One of the difficulties of doing a Ph.D. in an American university, even in an elite institution, is the disconnect between the advisor relation and instruction on methodology. Despite the fact that I have excellent advisors, they hardly have the time to delve with me into methodology as it relates to historical tasks, i.e. the political tasks of research and theory. I have had to seek instruction on these matters in other places: in books. The academy, it seems to me, is increasingly becoming a place where scholarly “performances” which disconnect methodology from a theoretical and political intent or grounding, are increasingly in vogue.
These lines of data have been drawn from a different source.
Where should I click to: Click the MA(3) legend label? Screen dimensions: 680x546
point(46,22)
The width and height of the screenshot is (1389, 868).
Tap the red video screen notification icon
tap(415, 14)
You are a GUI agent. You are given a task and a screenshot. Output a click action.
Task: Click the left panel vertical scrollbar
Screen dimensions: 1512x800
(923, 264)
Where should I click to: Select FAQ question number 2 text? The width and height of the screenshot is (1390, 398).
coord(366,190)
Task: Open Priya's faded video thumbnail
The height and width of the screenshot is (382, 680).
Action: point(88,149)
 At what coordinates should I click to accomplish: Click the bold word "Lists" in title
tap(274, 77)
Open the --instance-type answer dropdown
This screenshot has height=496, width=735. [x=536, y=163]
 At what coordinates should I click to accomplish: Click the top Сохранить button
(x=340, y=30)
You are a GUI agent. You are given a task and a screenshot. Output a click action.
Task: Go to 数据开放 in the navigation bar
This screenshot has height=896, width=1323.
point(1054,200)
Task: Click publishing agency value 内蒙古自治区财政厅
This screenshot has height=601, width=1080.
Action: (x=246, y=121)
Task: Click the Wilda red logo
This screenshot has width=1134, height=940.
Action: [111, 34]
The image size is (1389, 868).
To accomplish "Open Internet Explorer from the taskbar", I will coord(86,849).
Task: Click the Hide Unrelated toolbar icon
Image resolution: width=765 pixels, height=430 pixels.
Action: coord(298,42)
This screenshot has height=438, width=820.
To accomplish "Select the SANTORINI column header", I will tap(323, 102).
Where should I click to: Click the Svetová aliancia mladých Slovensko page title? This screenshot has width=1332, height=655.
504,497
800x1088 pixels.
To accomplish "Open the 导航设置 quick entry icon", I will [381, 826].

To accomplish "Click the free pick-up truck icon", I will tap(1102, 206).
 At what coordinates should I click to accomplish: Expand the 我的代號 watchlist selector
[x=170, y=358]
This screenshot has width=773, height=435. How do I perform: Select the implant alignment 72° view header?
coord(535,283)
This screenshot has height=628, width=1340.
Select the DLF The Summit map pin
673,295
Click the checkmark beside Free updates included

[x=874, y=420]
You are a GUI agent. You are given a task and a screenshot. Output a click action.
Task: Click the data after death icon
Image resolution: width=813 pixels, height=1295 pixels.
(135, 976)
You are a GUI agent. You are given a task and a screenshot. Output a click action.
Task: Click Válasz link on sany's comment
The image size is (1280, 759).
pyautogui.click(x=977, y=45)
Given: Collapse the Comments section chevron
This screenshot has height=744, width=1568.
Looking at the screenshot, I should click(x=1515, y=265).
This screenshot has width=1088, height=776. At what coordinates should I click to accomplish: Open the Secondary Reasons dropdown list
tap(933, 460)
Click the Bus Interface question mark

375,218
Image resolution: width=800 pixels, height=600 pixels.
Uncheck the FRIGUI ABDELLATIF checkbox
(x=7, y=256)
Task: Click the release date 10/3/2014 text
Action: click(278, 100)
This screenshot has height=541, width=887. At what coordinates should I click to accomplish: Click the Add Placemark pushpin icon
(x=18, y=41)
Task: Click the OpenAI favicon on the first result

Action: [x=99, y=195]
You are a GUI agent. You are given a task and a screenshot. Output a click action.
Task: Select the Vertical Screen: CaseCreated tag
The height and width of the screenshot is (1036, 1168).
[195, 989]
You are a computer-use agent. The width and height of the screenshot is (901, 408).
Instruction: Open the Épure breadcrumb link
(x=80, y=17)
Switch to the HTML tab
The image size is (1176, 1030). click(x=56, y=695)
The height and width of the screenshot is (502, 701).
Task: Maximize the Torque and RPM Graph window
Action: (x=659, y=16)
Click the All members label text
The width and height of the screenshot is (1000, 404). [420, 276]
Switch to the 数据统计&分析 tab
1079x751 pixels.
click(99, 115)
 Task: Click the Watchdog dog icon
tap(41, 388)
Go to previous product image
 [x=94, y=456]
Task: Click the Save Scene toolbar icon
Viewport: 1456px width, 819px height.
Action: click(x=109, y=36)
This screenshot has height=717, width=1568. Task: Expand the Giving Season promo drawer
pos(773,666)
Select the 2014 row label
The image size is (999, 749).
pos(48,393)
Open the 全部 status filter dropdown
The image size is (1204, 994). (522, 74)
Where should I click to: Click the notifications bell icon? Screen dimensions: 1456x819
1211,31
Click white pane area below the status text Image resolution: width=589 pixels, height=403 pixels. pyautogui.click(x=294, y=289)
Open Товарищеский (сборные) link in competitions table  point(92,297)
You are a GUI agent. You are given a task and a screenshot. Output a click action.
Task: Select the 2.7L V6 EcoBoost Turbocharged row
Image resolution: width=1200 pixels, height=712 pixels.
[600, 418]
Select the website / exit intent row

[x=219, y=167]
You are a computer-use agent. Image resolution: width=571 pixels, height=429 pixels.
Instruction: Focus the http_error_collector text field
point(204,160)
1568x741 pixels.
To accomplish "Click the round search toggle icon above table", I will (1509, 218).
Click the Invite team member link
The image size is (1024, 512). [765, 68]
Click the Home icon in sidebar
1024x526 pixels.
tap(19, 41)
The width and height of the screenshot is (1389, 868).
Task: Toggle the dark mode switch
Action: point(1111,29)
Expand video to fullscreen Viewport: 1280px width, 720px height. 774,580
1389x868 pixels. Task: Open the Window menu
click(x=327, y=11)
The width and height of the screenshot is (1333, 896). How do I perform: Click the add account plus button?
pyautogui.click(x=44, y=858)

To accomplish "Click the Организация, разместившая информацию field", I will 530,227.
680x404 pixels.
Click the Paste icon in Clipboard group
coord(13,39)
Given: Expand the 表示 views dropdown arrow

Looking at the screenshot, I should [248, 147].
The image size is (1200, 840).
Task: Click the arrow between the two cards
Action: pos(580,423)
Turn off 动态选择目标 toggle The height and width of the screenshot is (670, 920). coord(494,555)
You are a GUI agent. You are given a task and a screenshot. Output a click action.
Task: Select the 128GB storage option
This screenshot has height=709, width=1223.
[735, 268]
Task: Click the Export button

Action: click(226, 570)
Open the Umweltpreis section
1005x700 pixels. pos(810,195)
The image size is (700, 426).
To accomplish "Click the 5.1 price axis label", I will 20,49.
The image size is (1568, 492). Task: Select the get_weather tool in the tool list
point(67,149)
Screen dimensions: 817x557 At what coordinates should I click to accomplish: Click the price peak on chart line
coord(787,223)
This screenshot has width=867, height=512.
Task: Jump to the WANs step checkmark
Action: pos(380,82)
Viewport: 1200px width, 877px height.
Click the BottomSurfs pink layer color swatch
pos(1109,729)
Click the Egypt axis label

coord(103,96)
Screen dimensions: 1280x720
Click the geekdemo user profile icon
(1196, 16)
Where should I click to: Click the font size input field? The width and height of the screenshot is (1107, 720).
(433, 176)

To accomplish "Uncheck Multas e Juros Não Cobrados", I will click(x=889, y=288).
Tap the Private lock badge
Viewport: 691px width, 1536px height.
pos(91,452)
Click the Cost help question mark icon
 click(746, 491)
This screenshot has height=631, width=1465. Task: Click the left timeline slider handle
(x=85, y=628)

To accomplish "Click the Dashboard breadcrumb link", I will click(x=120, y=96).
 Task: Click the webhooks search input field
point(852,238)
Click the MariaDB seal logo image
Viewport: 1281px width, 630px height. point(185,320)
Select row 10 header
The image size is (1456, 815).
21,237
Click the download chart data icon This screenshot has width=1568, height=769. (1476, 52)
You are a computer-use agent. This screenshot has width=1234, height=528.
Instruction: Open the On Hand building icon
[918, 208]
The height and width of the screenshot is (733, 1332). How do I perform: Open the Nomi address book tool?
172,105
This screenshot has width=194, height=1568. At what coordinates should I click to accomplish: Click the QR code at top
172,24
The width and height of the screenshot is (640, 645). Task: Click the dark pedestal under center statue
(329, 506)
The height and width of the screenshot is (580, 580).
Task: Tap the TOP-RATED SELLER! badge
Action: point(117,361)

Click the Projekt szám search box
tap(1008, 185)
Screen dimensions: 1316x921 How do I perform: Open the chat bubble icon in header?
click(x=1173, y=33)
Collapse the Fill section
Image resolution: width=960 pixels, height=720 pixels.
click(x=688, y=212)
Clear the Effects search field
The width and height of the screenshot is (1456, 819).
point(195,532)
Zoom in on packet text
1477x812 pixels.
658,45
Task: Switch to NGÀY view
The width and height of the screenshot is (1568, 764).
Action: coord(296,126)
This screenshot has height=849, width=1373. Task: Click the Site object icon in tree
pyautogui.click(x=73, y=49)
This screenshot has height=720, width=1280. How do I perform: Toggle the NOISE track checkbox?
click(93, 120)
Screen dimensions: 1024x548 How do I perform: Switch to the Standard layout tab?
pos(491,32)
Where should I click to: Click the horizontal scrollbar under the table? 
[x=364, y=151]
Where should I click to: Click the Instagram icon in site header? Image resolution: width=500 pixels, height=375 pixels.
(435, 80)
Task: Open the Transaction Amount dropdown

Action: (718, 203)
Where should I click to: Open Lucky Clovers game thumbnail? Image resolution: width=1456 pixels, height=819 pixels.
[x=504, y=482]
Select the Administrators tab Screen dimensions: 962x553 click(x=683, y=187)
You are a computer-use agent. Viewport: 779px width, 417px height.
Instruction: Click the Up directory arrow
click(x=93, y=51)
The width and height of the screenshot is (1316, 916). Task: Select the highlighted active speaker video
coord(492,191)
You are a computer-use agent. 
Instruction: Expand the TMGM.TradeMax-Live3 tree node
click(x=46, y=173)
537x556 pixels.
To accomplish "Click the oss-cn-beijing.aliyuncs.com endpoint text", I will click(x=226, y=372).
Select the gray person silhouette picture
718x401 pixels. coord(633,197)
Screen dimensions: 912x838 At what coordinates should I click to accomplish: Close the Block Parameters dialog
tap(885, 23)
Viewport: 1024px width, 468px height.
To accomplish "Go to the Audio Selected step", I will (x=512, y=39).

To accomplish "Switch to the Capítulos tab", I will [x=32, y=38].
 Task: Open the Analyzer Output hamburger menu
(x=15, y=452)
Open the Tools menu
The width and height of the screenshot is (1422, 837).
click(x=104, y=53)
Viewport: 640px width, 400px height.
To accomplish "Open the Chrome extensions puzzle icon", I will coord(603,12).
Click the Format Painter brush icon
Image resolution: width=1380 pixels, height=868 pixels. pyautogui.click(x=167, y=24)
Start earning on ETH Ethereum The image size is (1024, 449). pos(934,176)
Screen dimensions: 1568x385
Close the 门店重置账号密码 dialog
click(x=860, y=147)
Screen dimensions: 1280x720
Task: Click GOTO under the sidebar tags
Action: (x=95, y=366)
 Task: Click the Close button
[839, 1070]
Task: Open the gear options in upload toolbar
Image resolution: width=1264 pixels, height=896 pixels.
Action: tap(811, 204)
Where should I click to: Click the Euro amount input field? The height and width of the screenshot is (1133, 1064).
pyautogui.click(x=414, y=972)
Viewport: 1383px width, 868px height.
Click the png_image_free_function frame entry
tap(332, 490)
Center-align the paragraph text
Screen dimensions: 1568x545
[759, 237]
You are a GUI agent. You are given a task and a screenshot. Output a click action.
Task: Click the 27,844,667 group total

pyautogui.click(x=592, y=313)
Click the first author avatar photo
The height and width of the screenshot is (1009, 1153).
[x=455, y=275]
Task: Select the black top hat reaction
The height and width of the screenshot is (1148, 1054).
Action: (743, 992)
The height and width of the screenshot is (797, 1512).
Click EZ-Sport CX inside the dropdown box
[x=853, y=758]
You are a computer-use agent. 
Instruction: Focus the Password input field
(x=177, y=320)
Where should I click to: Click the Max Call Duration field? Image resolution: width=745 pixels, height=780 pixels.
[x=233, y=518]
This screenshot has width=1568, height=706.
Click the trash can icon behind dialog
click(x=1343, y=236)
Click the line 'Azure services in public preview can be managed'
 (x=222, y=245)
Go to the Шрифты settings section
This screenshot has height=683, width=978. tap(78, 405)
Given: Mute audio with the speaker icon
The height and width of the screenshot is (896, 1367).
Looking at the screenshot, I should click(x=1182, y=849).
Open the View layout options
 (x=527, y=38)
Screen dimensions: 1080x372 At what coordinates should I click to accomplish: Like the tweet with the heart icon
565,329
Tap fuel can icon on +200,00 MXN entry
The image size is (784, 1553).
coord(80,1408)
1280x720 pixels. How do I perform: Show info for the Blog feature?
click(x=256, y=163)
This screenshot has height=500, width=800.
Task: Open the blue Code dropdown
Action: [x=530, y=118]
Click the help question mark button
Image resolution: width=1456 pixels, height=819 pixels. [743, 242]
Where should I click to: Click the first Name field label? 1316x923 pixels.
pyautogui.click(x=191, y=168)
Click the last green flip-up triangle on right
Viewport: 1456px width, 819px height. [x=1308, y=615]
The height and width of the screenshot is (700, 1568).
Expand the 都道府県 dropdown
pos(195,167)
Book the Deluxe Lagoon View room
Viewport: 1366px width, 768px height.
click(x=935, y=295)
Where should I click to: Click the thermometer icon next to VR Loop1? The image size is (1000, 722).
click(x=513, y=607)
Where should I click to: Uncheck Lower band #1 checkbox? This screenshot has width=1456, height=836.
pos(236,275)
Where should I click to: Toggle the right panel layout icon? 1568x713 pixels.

I am currently reading the late Manfredo Tafuri’s The Sphere and the Labyrinth, a complex and evocative work by a great historian of architecture. The introduction is a masterful and polemical meditation on the nature of historical research. It seems to me at the very least symptomatic that this is the sort of writing I rarely came across during my courses for the doctorate: courses that were taken in literature and art history departments. Now that I have begun the dissertation, passages such as the following by Carlo Ginzburg and Adriano Prosperi, quoted at the beginning of Tafuri’s introduction, are providing much grist for the mill:

There comes a moment (though not always) in research when all the pieces begin to fall into place, as in a jig-saw puzzle. But unlike the jig-saw puzzle, where all the pieces are near at hand and only one figure can be assembled (and thus the correctness of each move be determined immediately), in research only some of the pieces are available, and theoretically more than one figure can be made from them. In fact, there is always the risk of using, more or less consciously, the pieces of the jig-saw puzzle as blocks in a construction game. For this reason, the fact that everything falls into place is an ambiguous sign: either one is completely right or completely wrong. When wrong, we mistake for objective verification the selection and solicitation (more or less deliberate) of the evidence, which is forced to confirm the presuppositions (more or less explicit) of the research itself. The dog thinks it is biting the bone and is instead biting its own tail.

Carlo Ginzburg and Adriano Prosperi, Giochi di pazienza: Un seminario sul “Beneficio di Cristo”, in Manfredo Tafuri, The Sphere and the Labyrinth, MIT Press, 1980.